Arbeitsauftrag: Setzen Sie die unten stehende Forumsdiskussion über den günstigen Kauf von Blei zum Selbergießen im Anschluss an ihren letzten Satz fort.

Quelle:
══════

# Wo kann man gnstig Blei kaufen zum Selbergießen



## joui (10. April 2007)

Hallo

Ich habe ein Gießform um Bleigewichte selber zu gießen, weiß aber nicht, wo ich das Blei kaufen könnte. Weß vielleicht jemand, wo man es kaufen kann?


gruß


----------



## antonio (10. April 2007)

*AW: Wo kann man gnstig Blei kaufen zum Selbergießen*

nicht kaufen zum reifendienst oder kfz-werkstatt da gibts die alten auswuchtgewichte fürn appel und nen ei oder umsonst.

gruß antonio


----------



## joopie (10. April 2007)

*AW: Wo kann man gnstig Blei kaufen zum Selbergießen*

Hallo,
gutes giessfähiges und recht sauberes Blei kann man z.B. bei HAKUMA bestellen.
Einfach mal googeln unter HAKUMA!
|supergri


----------



## Zanderfänger (10. April 2007)

*AW: Wo kann man gnstig Blei kaufen zum Selbergießen*



antonio schrieb:


> nicht kaufen zum reifendienst oder kfz-werkstatt da gibts die alten auswuchtgewichte fürn appel und nen ei oder umsonst.
> 
> gruß antonio


Da wird es aber langsam knapp, schau besser mal nach *Dachdeckerblei. :m *Hier und dort #h


----------



## prophet12 (10. April 2007)

*AW: Wo kann man gnstig Blei kaufen zum Selbergießen*

Schrottplatz, einen Schrottplatz hat jede größere Stadt.

══════

Bereitgestelltes Material:
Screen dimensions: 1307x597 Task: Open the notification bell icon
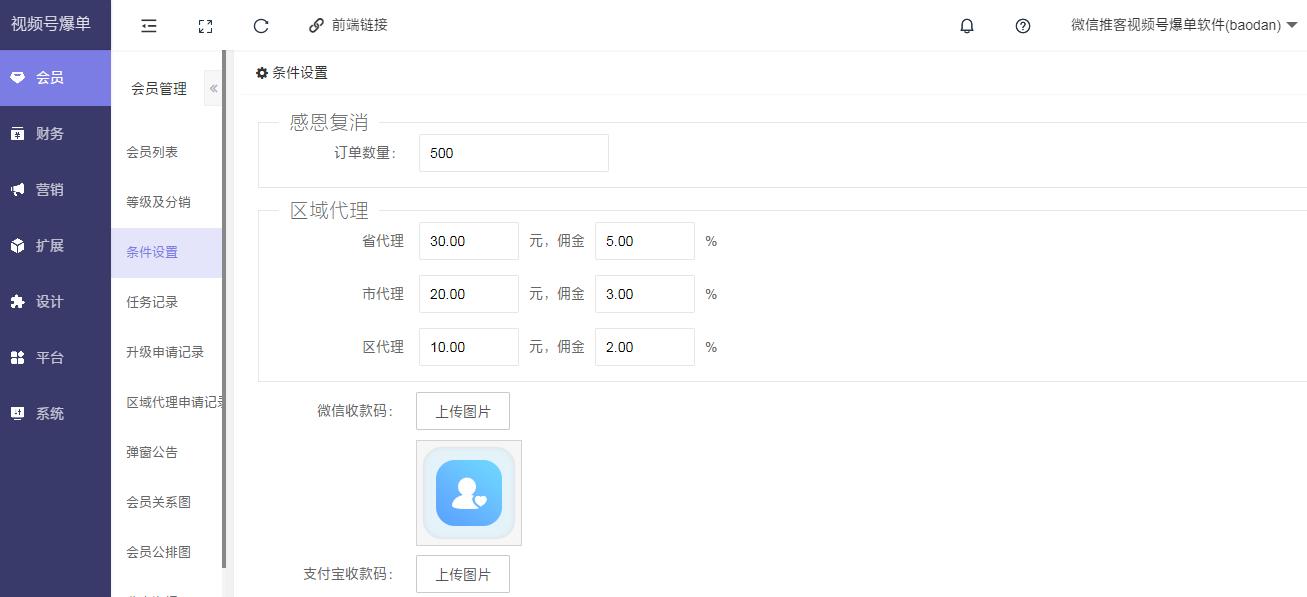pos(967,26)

══════

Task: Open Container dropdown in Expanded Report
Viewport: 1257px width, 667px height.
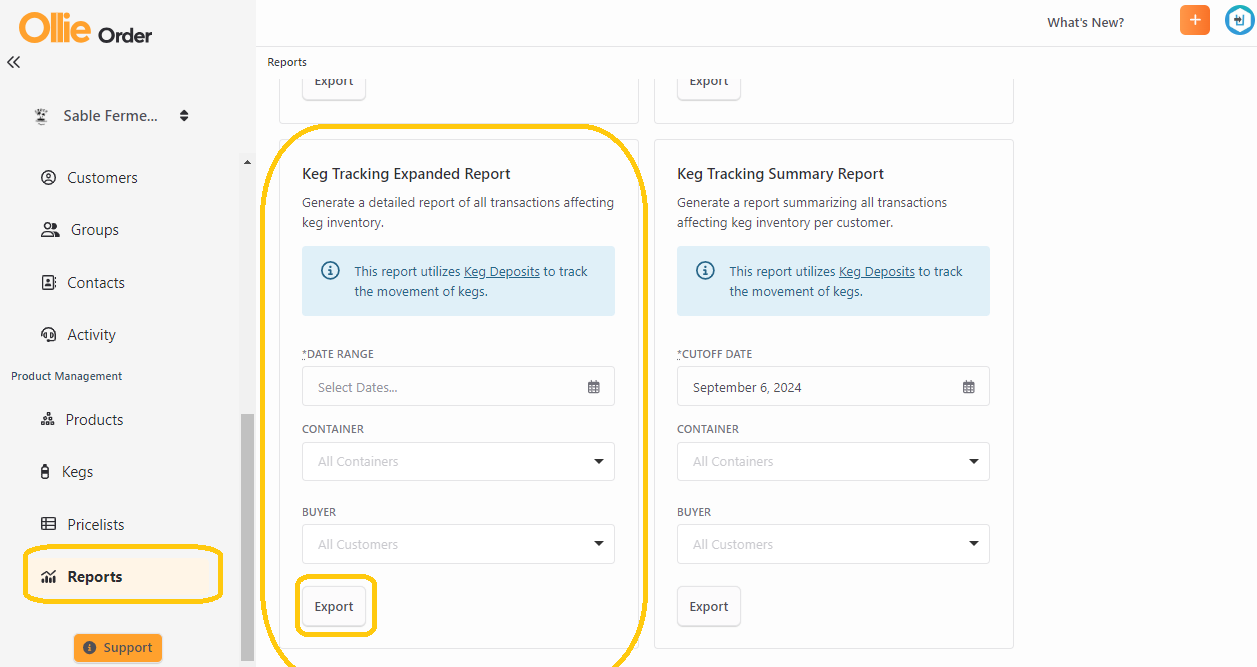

══════

Lösung:
----------



## duc996freak (10. April 2007)

*AW: Wo kann man gnstig Blei kaufen zum Selbergießen*

hallo

frag am besten mal bei einem dachdecker in deiner nähe, die verwenden recht viel Blei um dächer an ecken abzudichten und haben dort auch recht viel verschnitt der für sie zu klein ist der aber für dich auf jedenfall ausreicht.
kostet dort meistens gar nichts, aber über eine kleine spende für die kaffeekasse freut sich jeder und man ist dort dann auch immer gerne willkommen.


mfg markus


----------



## MiCo (10. April 2007)

*AW: Wo kann man gnstig Blei kaufen zum Selbergießen*

Das beste Blei, was ich zum Vergießen benutze, bekomme ich von einem Schützenverein. In deren Schießanlage fällt so einiges an. Die Verunreinigungen halten sich auch in Grenzen. Mal ist da nen bißchen Holzspäne mit dazwischen, die aber beim Einschmelzen verbrennen. Beim Dachdeckerblei hatte ich es schon, dass da irgendwas drauf gepinselt war, was beim Einschmelzen ordentlich gequalmt und gestunken hat. Nehm ich daher nicht mehr. Bei Auswuchtbleien kann auch immer noch irgendwas an Plastik mit dran sein.


----------



## joui (10. April 2007)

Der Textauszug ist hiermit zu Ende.